• What the exercise asks: Set down the lines of the items starting with the line containing "The width and" and continuing through the line containing "click(178, 702)", without the pictures.

* Begin Material shown *

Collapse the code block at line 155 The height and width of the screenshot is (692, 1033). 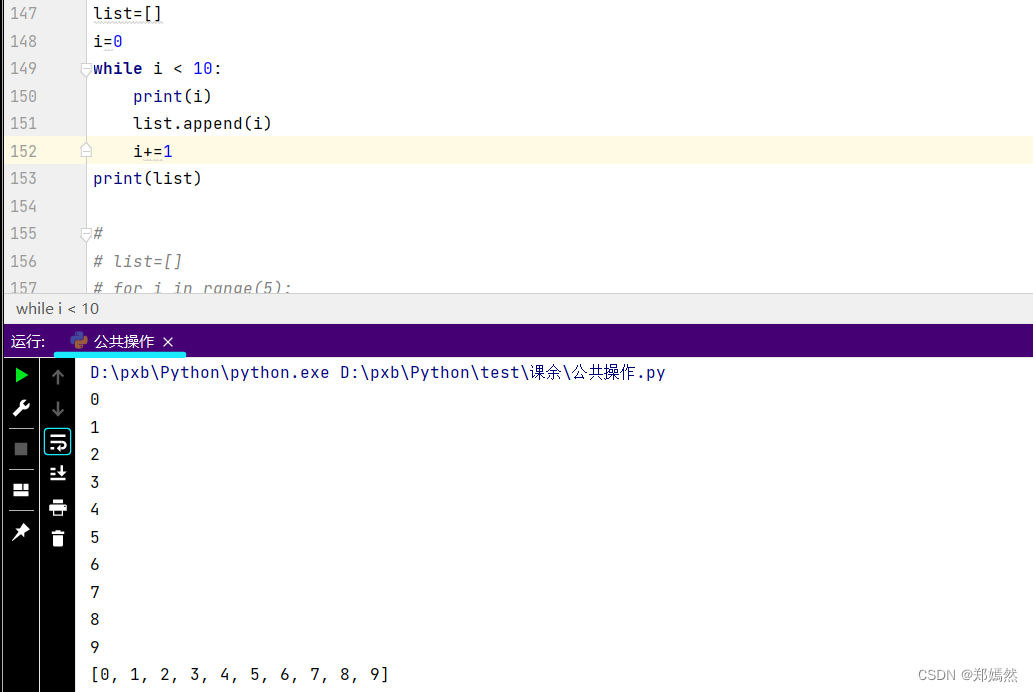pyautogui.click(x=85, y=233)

* End Material shown *
* Begin Material shown *

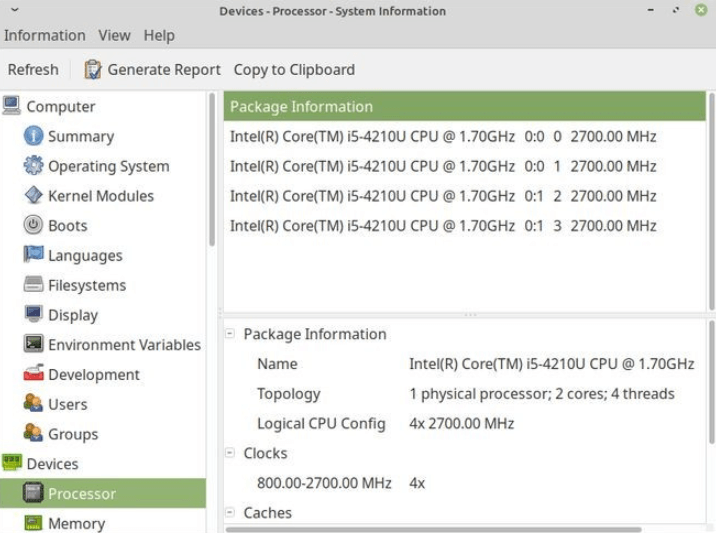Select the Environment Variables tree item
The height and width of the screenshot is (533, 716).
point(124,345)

* End Material shown *
* Begin Material shown *

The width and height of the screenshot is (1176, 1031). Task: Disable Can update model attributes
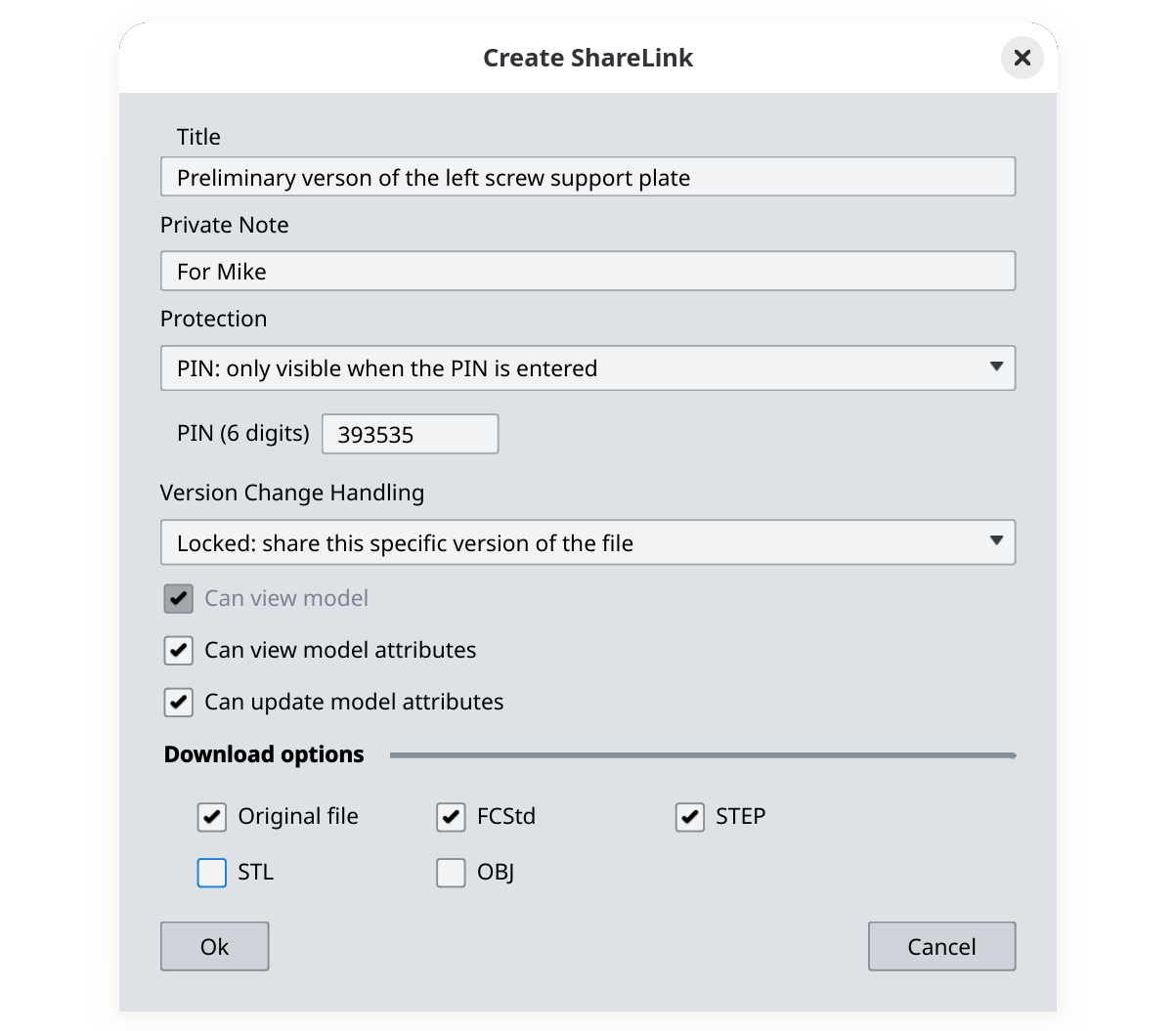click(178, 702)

* End Material shown *

• Final result:
The width and height of the screenshot is (1176, 1031). Task: Disable Can update model attributes
click(178, 702)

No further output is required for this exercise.